Creating Signed Java Byte Values Using ColdFusion Numbers
For the last two days, I've been baffled as to why I couldn't create a Byte from 8 bits. After much head-banging, I discovered that Java bytes are signed. This means that the 8th bit doesn't represent 128, but rather -128. In ColdFusion, bit-wise functions (such as bitAnd() and bitOr()) return long integers, not bytes. This makes creating signed Java bytes a bit problematic.
To demonstrate the issue, let's try to create a signed Java byte that represents the value, -100:
<cfscript>
// In Java, a byte is a signed value that can hold between -128 and 127 (inclusive).
// This means that -100 is -128 (first bit on) + 28. And since 28 is 00011100, it
// means that -100 is (10000000 | 00011100).
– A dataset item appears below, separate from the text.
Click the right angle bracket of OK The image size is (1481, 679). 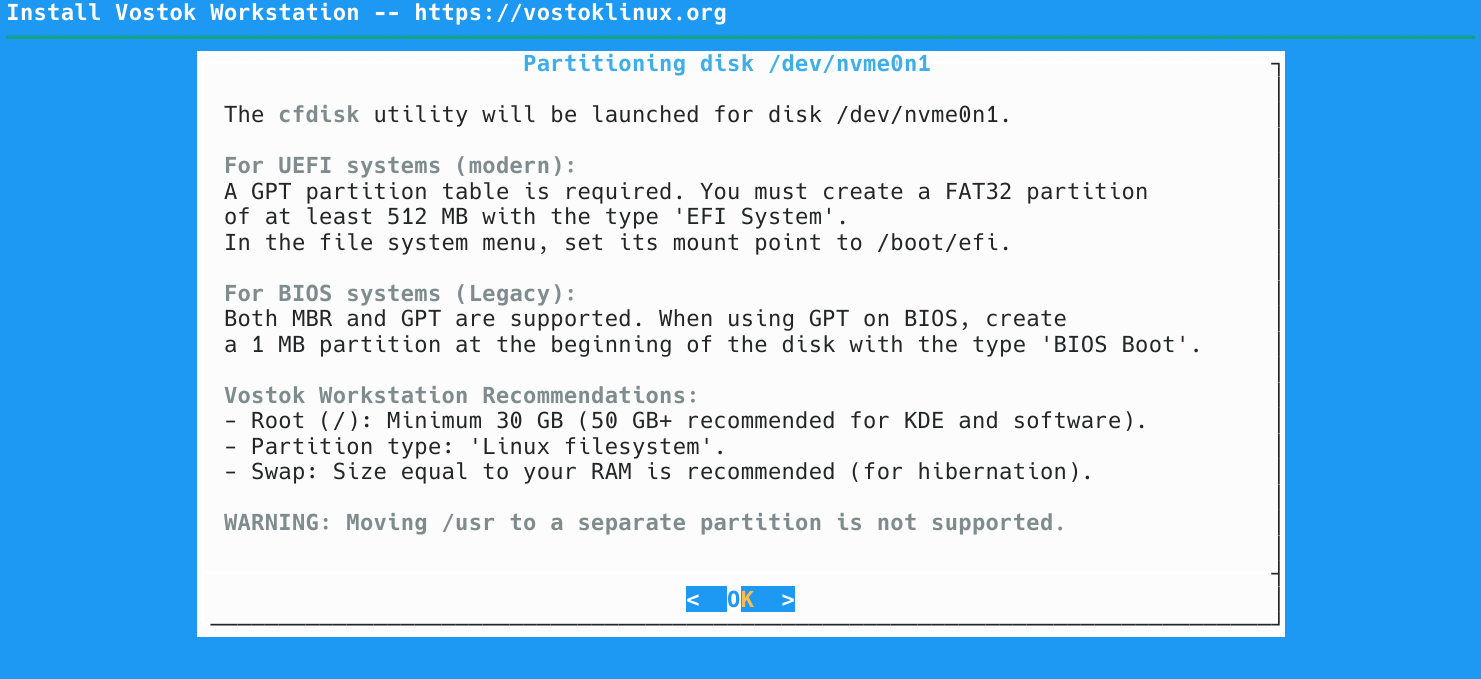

input = inputBaseN( "10011100", 2 );
// Now, if we try to cast this value to a byte, we get the error:
// ---
// coldfusion.runtime.Cast$OutOfBoundsException: Cannot convert the value 156.0
// to byte because it cannot fit inside a byte
// ---
// The problem is that our input is a 32-bit Number, not a BYTE; so, it's not
// signed, which means that the most significant bit of the first octet is not
// the signed bit, but rather the 128 bit, which means that our input is really
// (128 + 28) = 156, which is outside the range of the signed Java byte.
byte = javaCast( "byte", input );
</cfscript>
Here, we're using the inputBaseN() function to describe the number using a bit-string that should represent -100. However, when we try to cast that value to a native Java Byte, we get the following ColdFusion error:
coldfusion.runtime.Cast$OutOfBoundsException: Cannot convert the value 156.0 to byte because it cannot fit inside a byte
The problem is that inputBaseN() - in addition to all the bit-wise functions - returns a Numeric value, not a Byte. This means that the 8th bit doesn't represent the sign, but rather the value, 128.
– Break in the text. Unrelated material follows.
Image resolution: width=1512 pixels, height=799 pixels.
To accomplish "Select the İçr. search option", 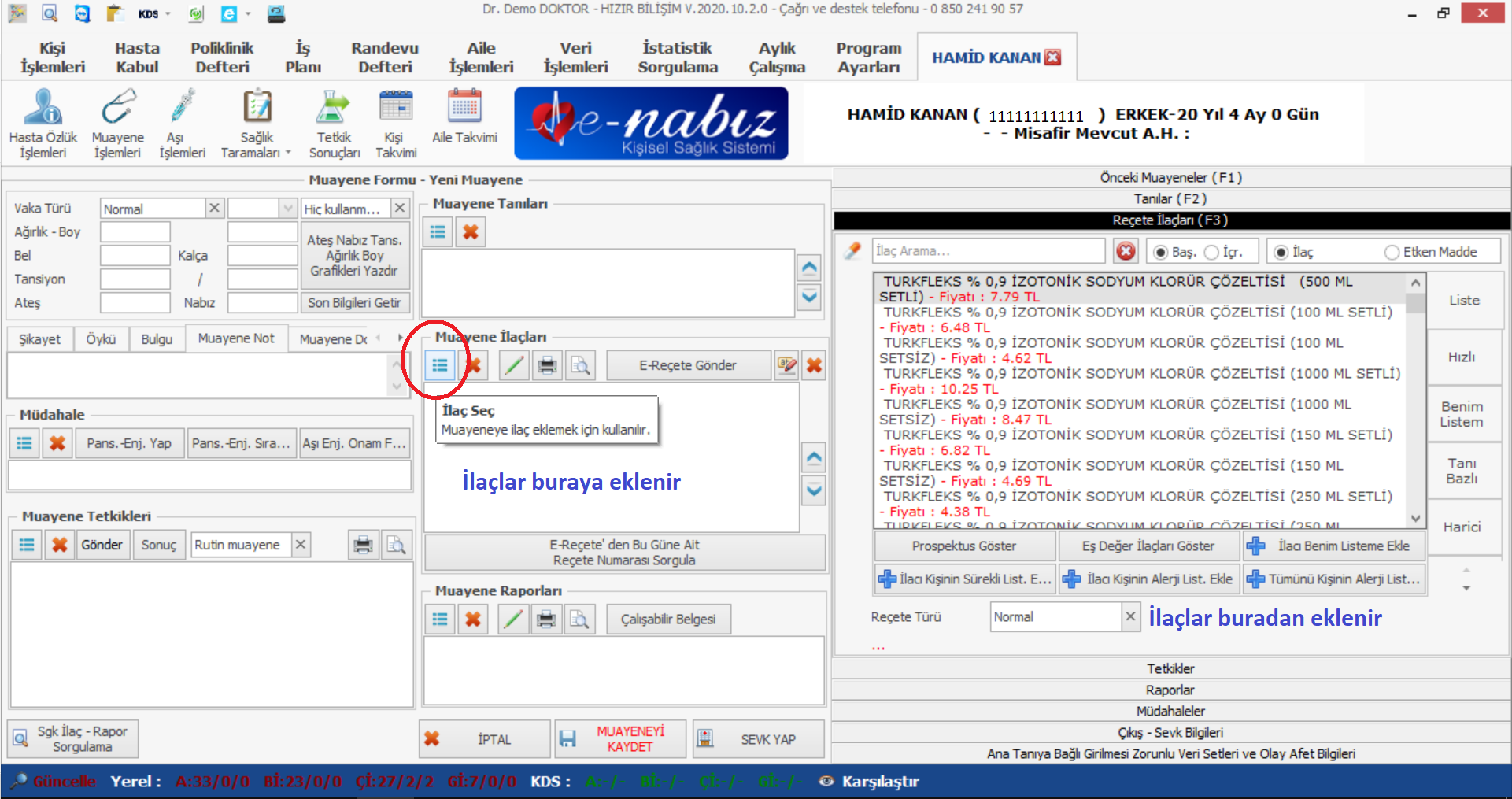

Luckily, just the other day, Darren Whorton was telling me how bits work; and, more specifically, how signed values work and, what two-compliment is. Using what he told me, I was able to figure out that I could represent the same negative value (ie, -100) in Integer format by extending the sign-bit from the 8th bit all the way through to the 32nd bit.
By padding with 1s, it means that the negative value we want is properly represented using 4 octets instead of just one. And, once we have that negative number, we can cast it to a native Java Byte:
<cfscript>
// In Java, a byte is a signed value that can hold between -128 and 127 (inclusive).
// This means that -100 is -128 (first bit on) + 28. And since 28 is 00011100, it
// means that -100 is (10000000 | 00011100).
input = inputBaseN( "10011100", 2 );
// However, the inputBaseN() function returns a 32-bit Number, not a byte. Which
// means that it doesn't know that the 8th bit is the sign bit for a byte. As such,
// if we want to cast to a byte, we need to make the *Number* negative, not just the
// first octet. Using two's compliment, we can do this by turning on the other 3 octets.
negativeMask = inputBaseN( ( "11111111" & "11111111" & "11111111" & "00000000" ), 2 );
// Check to see if 8th bit is turned on (we know it is, but putting this here to
// demonstrate that it's actually true).
if ( bitMaskRead( input, 7, 1 ) ) {
// To get our "byte" input to be reprsented as a Number, we have to OR it with
// the negative mask. This will get the negative property of the 8th bit extended
// through the rest of the 4-octet value.
negation = bitOr( negativeMask, input );
// Now, we can cast this to a signed-byte that represents -100.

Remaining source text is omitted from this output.